Copy each entry as it stands, leaving nothing out.

+ + + + +

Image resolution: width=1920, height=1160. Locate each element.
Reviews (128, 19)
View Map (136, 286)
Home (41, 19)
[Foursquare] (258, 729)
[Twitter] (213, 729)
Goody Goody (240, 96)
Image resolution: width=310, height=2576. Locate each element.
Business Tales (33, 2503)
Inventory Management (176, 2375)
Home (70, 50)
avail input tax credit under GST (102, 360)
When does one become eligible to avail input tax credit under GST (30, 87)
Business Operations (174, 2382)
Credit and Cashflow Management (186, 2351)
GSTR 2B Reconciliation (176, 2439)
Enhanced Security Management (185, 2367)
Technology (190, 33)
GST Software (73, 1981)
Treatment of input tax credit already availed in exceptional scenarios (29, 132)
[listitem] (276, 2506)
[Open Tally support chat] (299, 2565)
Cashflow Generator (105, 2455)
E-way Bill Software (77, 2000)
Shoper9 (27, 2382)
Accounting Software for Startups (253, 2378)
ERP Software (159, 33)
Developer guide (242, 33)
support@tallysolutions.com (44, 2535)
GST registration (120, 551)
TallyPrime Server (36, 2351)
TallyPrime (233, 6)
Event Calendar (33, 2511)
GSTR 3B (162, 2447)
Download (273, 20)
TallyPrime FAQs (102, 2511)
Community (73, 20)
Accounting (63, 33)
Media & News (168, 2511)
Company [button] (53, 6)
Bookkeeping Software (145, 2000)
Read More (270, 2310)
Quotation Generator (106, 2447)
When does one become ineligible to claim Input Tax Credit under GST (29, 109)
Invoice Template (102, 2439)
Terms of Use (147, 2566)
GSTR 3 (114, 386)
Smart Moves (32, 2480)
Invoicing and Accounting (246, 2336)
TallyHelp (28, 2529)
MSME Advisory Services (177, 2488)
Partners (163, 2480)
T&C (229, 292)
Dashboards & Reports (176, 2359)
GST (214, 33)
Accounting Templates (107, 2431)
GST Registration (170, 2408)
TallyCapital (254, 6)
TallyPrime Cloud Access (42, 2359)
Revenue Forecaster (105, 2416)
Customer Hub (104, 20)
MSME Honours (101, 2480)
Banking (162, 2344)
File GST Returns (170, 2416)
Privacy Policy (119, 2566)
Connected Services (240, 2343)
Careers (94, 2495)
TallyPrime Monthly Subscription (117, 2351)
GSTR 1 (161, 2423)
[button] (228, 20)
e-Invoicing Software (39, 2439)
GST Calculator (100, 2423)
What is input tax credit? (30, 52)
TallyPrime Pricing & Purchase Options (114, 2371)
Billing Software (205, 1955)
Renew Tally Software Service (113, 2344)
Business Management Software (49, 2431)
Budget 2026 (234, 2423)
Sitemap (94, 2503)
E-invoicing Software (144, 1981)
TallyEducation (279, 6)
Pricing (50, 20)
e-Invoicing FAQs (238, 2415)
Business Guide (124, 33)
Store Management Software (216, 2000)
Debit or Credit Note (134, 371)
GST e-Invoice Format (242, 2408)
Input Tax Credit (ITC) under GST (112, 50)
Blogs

+ + + + +

• Written solution:
Image resolution: width=1920, height=1160. Locate each element.
Reviews (128, 19)
View Map (136, 286)
Home (41, 19)
[Foursquare] (258, 729)
[Twitter] (213, 729)
Goody Goody (240, 96)
Image resolution: width=310, height=2576. Locate each element.
Business Tales (33, 2503)
Inventory Management (176, 2375)
Home (70, 50)
avail input tax credit under GST (102, 360)
When does one become eligible to avail input tax credit under GST (30, 87)
Business Operations (174, 2382)
Credit and Cashflow Management (186, 2351)
GSTR 2B Reconciliation (176, 2439)
Enhanced Security Management (185, 2367)
Technology (190, 33)
GST Software (73, 1981)
Treatment of input tax credit already availed in exceptional scenarios (29, 132)
[listitem] (276, 2506)
[Open Tally support chat] (299, 2565)
Cashflow Generator (105, 2455)
E-way Bill Software (77, 2000)
Shoper9 (27, 2382)
Accounting Software for Startups (253, 2378)
ERP Software (159, 33)
Developer guide (242, 33)
support@tallysolutions.com (44, 2535)
GST registration (120, 551)
TallyPrime Server (36, 2351)
TallyPrime (233, 6)
Event Calendar (33, 2511)
GSTR 3B (162, 2447)
Download (273, 20)
TallyPrime FAQs (102, 2511)
Community (73, 20)
Accounting (63, 33)
Media & News (168, 2511)
Company [button] (53, 6)
Bookkeeping Software (145, 2000)
Read More (270, 2310)
Quotation Generator (106, 2447)
When does one become ineligible to claim Input Tax Credit under GST (29, 109)
Invoice Template (102, 2439)
Terms of Use (147, 2566)
GSTR 3 (114, 386)
Smart Moves (32, 2480)
Invoicing and Accounting (246, 2336)
TallyHelp (28, 2529)
MSME Advisory Services (177, 2488)
Partners (163, 2480)
T&C (229, 292)
Dashboards & Reports (176, 2359)
GST (214, 33)
Accounting Templates (107, 2431)
GST Registration (170, 2408)
TallyCapital (254, 6)
TallyPrime Cloud Access (42, 2359)
Revenue Forecaster (105, 2416)
Customer Hub (104, 20)
MSME Honours (101, 2480)
Banking (162, 2344)
File GST Returns (170, 2416)
Privacy Policy (119, 2566)
Connected Services (240, 2343)
Careers (94, 2495)
TallyPrime Monthly Subscription (117, 2351)
GSTR 1 (161, 2423)
[button] (228, 20)
e-Invoicing Software (39, 2439)
GST Calculator (100, 2423)
What is input tax credit? (30, 52)
TallyPrime Pricing & Purchase Options (114, 2371)
Billing Software (205, 1955)
Renew Tally Software Service (113, 2344)
Business Management Software (49, 2431)
Budget 2026 (234, 2423)
Sitemap (94, 2503)
E-invoicing Software (144, 1981)
TallyEducation (279, 6)
Pricing (50, 20)
e-Invoicing FAQs (238, 2415)
Business Guide (124, 33)
Store Management Software (216, 2000)
Debit or Credit Note (134, 371)
GST e-Invoice Format (242, 2408)
Input Tax Credit (ITC) under GST (112, 50)
Blogs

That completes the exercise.